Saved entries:
*** Begin section ***
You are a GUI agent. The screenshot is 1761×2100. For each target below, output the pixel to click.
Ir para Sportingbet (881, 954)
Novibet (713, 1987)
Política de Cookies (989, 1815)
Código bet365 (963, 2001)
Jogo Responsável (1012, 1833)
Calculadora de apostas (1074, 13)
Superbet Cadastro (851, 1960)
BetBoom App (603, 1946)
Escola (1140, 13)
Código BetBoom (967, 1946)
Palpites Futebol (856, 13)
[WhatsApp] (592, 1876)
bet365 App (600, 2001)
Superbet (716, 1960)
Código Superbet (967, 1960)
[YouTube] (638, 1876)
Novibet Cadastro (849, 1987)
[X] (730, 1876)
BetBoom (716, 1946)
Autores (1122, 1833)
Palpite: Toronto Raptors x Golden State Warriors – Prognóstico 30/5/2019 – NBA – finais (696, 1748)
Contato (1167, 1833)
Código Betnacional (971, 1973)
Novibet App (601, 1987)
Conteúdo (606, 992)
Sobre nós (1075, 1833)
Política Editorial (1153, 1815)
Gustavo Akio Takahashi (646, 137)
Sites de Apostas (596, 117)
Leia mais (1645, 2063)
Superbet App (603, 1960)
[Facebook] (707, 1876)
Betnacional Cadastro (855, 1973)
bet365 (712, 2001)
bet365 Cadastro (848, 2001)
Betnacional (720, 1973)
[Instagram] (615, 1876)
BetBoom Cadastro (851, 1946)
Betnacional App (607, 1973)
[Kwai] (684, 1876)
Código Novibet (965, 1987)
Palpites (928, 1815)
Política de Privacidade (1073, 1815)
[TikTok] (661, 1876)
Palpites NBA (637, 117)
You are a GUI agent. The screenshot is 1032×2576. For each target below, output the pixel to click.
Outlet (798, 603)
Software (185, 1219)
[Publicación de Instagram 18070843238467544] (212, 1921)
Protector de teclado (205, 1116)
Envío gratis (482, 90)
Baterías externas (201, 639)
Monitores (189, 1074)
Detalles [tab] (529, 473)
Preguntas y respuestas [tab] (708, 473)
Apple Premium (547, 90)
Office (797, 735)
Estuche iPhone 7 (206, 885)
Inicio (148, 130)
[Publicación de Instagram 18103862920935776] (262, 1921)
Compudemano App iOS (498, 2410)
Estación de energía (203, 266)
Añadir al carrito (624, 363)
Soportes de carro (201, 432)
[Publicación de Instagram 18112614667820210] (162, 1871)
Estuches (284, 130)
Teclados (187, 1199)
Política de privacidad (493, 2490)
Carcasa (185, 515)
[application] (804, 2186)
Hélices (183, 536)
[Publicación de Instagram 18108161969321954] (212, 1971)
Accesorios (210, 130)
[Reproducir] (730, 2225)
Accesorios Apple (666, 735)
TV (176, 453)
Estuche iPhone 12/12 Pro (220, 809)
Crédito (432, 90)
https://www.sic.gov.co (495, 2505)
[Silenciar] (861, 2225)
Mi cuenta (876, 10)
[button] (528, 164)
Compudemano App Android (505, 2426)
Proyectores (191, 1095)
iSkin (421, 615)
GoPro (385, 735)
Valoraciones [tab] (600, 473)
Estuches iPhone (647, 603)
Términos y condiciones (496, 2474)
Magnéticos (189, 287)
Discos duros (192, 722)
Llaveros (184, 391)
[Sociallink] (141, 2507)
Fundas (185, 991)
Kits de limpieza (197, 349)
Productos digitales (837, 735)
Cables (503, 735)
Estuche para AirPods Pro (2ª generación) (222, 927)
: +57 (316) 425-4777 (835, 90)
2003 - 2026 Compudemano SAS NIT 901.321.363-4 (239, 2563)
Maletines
*** End section ***
(To do)
All of the entries must be printed again exactly as given.

(Result)
You are a GUI agent. The screenshot is 1761×2100. For each target below, output the pixel to click.
Ir para Sportingbet (881, 954)
Novibet (713, 1987)
Política de Cookies (989, 1815)
Código bet365 (963, 2001)
Jogo Responsável (1012, 1833)
Calculadora de apostas (1074, 13)
Superbet Cadastro (851, 1960)
BetBoom App (603, 1946)
Escola (1140, 13)
Código BetBoom (967, 1946)
Palpites Futebol (856, 13)
[WhatsApp] (592, 1876)
bet365 App (600, 2001)
Superbet (716, 1960)
Código Superbet (967, 1960)
[YouTube] (638, 1876)
Novibet Cadastro (849, 1987)
[X] (730, 1876)
BetBoom (716, 1946)
Autores (1122, 1833)
Palpite: Toronto Raptors x Golden State Warriors – Prognóstico 30/5/2019 – NBA – finais (696, 1748)
Contato (1167, 1833)
Código Betnacional (971, 1973)
Novibet App (601, 1987)
Conteúdo (606, 992)
Sobre nós (1075, 1833)
Política Editorial (1153, 1815)
Gustavo Akio Takahashi (646, 137)
Sites de Apostas (596, 117)
Leia mais (1645, 2063)
Superbet App (603, 1960)
[Facebook] (707, 1876)
Betnacional Cadastro (855, 1973)
bet365 (712, 2001)
bet365 Cadastro (848, 2001)
Betnacional (720, 1973)
[Instagram] (615, 1876)
BetBoom Cadastro (851, 1946)
Betnacional App (607, 1973)
[Kwai] (684, 1876)
Código Novibet (965, 1987)
Palpites (928, 1815)
Política de Privacidade (1073, 1815)
[TikTok] (661, 1876)
Palpites NBA (637, 117)
You are a GUI agent. The screenshot is 1032×2576. For each target below, output the pixel to click.
Outlet (798, 603)
Software (185, 1219)
[Publicación de Instagram 18070843238467544] (212, 1921)
Protector de teclado (205, 1116)
Envío gratis (482, 90)
Baterías externas (201, 639)
Monitores (189, 1074)
Detalles [tab] (529, 473)
Preguntas y respuestas [tab] (708, 473)
Apple Premium (547, 90)
Office (797, 735)
Estuche iPhone 7 (206, 885)
Inicio (148, 130)
[Publicación de Instagram 18103862920935776] (262, 1921)
Compudemano App iOS (498, 2410)
Estación de energía (203, 266)
Añadir al carrito (624, 363)
Soportes de carro (201, 432)
[Publicación de Instagram 18112614667820210] (162, 1871)
Estuches (284, 130)
Teclados (187, 1199)
Política de privacidad (493, 2490)
Carcasa (185, 515)
[application] (804, 2186)
Hélices (183, 536)
[Publicación de Instagram 18108161969321954] (212, 1971)
Accesorios (210, 130)
[Reproducir] (730, 2225)
Accesorios Apple (666, 735)
TV (176, 453)
Estuche iPhone 12/12 Pro (220, 809)
Crédito (432, 90)
https://www.sic.gov.co (495, 2505)
[Silenciar] (861, 2225)
Mi cuenta (876, 10)
[button] (528, 164)
Compudemano App Android (505, 2426)
Proyectores (191, 1095)
iSkin (421, 615)
GoPro (385, 735)
Valoraciones [tab] (600, 473)
Estuches iPhone (647, 603)
Términos y condiciones (496, 2474)
Magnéticos (189, 287)
Discos duros (192, 722)
Llaveros (184, 391)
[Sociallink] (141, 2507)
Fundas (185, 991)
Kits de limpieza (197, 349)
Productos digitales (837, 735)
Cables (503, 735)
Estuche para AirPods Pro (2ª generación) (222, 927)
: +57 (316) 425-4777 (835, 90)
2003 - 2026 Compudemano SAS NIT 901.321.363-4 (239, 2563)
Maletines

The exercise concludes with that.